> [JOB] Reproduce every one of the entries below verbatim, keeping each line intact and in its original order.

((

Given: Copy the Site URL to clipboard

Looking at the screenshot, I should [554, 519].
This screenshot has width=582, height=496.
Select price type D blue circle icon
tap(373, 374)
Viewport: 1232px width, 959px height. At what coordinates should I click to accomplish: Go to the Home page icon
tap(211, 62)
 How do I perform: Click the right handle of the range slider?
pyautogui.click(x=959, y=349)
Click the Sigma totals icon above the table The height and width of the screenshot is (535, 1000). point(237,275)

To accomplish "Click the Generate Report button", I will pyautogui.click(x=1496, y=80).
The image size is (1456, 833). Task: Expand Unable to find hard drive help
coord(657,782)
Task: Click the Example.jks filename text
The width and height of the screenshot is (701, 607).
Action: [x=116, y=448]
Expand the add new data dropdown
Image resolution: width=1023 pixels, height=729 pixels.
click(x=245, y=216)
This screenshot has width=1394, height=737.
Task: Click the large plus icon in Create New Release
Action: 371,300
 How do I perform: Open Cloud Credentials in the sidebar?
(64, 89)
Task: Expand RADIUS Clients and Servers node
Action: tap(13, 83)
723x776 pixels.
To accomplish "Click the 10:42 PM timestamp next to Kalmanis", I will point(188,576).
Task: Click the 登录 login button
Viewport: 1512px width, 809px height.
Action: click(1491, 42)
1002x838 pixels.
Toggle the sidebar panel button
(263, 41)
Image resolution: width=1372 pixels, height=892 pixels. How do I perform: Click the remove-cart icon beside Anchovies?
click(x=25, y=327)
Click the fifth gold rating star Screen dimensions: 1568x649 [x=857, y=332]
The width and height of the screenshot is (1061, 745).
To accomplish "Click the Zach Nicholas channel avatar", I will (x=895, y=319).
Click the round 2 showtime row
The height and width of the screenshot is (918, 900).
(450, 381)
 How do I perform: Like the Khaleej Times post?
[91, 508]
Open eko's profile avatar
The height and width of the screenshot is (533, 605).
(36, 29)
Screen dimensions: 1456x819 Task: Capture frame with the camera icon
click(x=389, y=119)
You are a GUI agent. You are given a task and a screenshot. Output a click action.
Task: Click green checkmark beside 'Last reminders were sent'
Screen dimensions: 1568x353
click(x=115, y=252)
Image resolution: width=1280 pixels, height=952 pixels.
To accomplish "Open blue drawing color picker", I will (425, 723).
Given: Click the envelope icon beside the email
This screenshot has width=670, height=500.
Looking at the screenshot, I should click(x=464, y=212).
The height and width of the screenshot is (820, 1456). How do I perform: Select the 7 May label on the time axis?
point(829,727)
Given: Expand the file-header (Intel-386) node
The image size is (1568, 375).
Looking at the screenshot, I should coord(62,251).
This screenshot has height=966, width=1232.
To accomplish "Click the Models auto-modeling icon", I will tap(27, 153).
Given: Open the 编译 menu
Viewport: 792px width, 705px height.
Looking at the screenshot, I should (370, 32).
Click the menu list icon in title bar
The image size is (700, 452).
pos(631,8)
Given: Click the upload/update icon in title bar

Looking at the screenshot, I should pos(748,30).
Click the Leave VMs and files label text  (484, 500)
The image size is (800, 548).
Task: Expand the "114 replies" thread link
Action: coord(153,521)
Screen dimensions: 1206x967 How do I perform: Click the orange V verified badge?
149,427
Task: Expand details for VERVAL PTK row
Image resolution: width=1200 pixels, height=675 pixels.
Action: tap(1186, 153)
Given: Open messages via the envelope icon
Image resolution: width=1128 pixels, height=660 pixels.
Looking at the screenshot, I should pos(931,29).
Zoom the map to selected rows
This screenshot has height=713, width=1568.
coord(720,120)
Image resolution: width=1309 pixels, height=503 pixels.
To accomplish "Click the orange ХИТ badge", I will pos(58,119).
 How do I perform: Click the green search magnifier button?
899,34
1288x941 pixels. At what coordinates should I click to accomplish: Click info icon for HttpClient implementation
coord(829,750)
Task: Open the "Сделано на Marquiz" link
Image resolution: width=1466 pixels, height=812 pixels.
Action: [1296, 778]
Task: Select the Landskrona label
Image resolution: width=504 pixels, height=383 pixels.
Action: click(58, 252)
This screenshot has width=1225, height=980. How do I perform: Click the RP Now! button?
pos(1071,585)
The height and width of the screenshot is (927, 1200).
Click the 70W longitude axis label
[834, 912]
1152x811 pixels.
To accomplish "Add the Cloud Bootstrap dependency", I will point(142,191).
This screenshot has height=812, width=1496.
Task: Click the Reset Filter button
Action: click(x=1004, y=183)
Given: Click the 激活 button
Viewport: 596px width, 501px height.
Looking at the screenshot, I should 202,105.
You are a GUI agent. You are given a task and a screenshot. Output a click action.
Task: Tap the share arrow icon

))

> [WRITTEN SOLUTION]
Given: Copy the Site URL to clipboard

Looking at the screenshot, I should [554, 519].
This screenshot has width=582, height=496.
Select price type D blue circle icon
tap(373, 374)
Viewport: 1232px width, 959px height. At what coordinates should I click to accomplish: Go to the Home page icon
tap(211, 62)
 How do I perform: Click the right handle of the range slider?
pyautogui.click(x=959, y=349)
Click the Sigma totals icon above the table The height and width of the screenshot is (535, 1000). point(237,275)

To accomplish "Click the Generate Report button", I will pyautogui.click(x=1496, y=80).
The image size is (1456, 833). Task: Expand Unable to find hard drive help
coord(657,782)
Task: Click the Example.jks filename text
The width and height of the screenshot is (701, 607).
Action: [x=116, y=448]
Expand the add new data dropdown
Image resolution: width=1023 pixels, height=729 pixels.
click(x=245, y=216)
This screenshot has width=1394, height=737.
Task: Click the large plus icon in Create New Release
Action: 371,300
 How do I perform: Open Cloud Credentials in the sidebar?
(64, 89)
Task: Expand RADIUS Clients and Servers node
Action: tap(13, 83)
723x776 pixels.
To accomplish "Click the 10:42 PM timestamp next to Kalmanis", I will point(188,576).
Task: Click the 登录 login button
Viewport: 1512px width, 809px height.
Action: click(1491, 42)
1002x838 pixels.
Toggle the sidebar panel button
(263, 41)
Image resolution: width=1372 pixels, height=892 pixels. How do I perform: Click the remove-cart icon beside Anchovies?
click(x=25, y=327)
Click the fifth gold rating star Screen dimensions: 1568x649 [x=857, y=332]
The width and height of the screenshot is (1061, 745).
To accomplish "Click the Zach Nicholas channel avatar", I will (x=895, y=319).
Click the round 2 showtime row
The height and width of the screenshot is (918, 900).
(450, 381)
 How do I perform: Like the Khaleej Times post?
[91, 508]
Open eko's profile avatar
The height and width of the screenshot is (533, 605).
(36, 29)
Screen dimensions: 1456x819 Task: Capture frame with the camera icon
click(x=389, y=119)
You are a GUI agent. You are given a task and a screenshot. Output a click action.
Task: Click green checkmark beside 'Last reminders were sent'
Screen dimensions: 1568x353
click(x=115, y=252)
Image resolution: width=1280 pixels, height=952 pixels.
To accomplish "Open blue drawing color picker", I will (425, 723).
Given: Click the envelope icon beside the email
This screenshot has width=670, height=500.
Looking at the screenshot, I should click(x=464, y=212).
The height and width of the screenshot is (820, 1456). How do I perform: Select the 7 May label on the time axis?
point(829,727)
Given: Expand the file-header (Intel-386) node
The image size is (1568, 375).
Looking at the screenshot, I should coord(62,251).
This screenshot has height=966, width=1232.
To accomplish "Click the Models auto-modeling icon", I will tap(27, 153).
Given: Open the 编译 menu
Viewport: 792px width, 705px height.
Looking at the screenshot, I should (370, 32).
Click the menu list icon in title bar
The image size is (700, 452).
pos(631,8)
Given: Click the upload/update icon in title bar

Looking at the screenshot, I should pos(748,30).
Click the Leave VMs and files label text  (484, 500)
The image size is (800, 548).
Task: Expand the "114 replies" thread link
Action: coord(153,521)
Screen dimensions: 1206x967 How do I perform: Click the orange V verified badge?
149,427
Task: Expand details for VERVAL PTK row
Image resolution: width=1200 pixels, height=675 pixels.
Action: tap(1186, 153)
Given: Open messages via the envelope icon
Image resolution: width=1128 pixels, height=660 pixels.
Looking at the screenshot, I should pos(931,29).
Zoom the map to selected rows
This screenshot has height=713, width=1568.
coord(720,120)
Image resolution: width=1309 pixels, height=503 pixels.
To accomplish "Click the orange ХИТ badge", I will pos(58,119).
 How do I perform: Click the green search magnifier button?
899,34
1288x941 pixels. At what coordinates should I click to accomplish: Click info icon for HttpClient implementation
coord(829,750)
Task: Open the "Сделано на Marquiz" link
Image resolution: width=1466 pixels, height=812 pixels.
Action: [1296, 778]
Task: Select the Landskrona label
Image resolution: width=504 pixels, height=383 pixels.
Action: click(58, 252)
This screenshot has width=1225, height=980. How do I perform: Click the RP Now! button?
pos(1071,585)
The height and width of the screenshot is (927, 1200).
Click the 70W longitude axis label
[834, 912]
1152x811 pixels.
To accomplish "Add the Cloud Bootstrap dependency", I will point(142,191).
This screenshot has height=812, width=1496.
Task: Click the Reset Filter button
Action: click(x=1004, y=183)
Given: Click the 激活 button
Viewport: 596px width, 501px height.
Looking at the screenshot, I should 202,105.
You are a GUI agent. You are given a task and a screenshot. Output a click action.
Task: Tap the share arrow icon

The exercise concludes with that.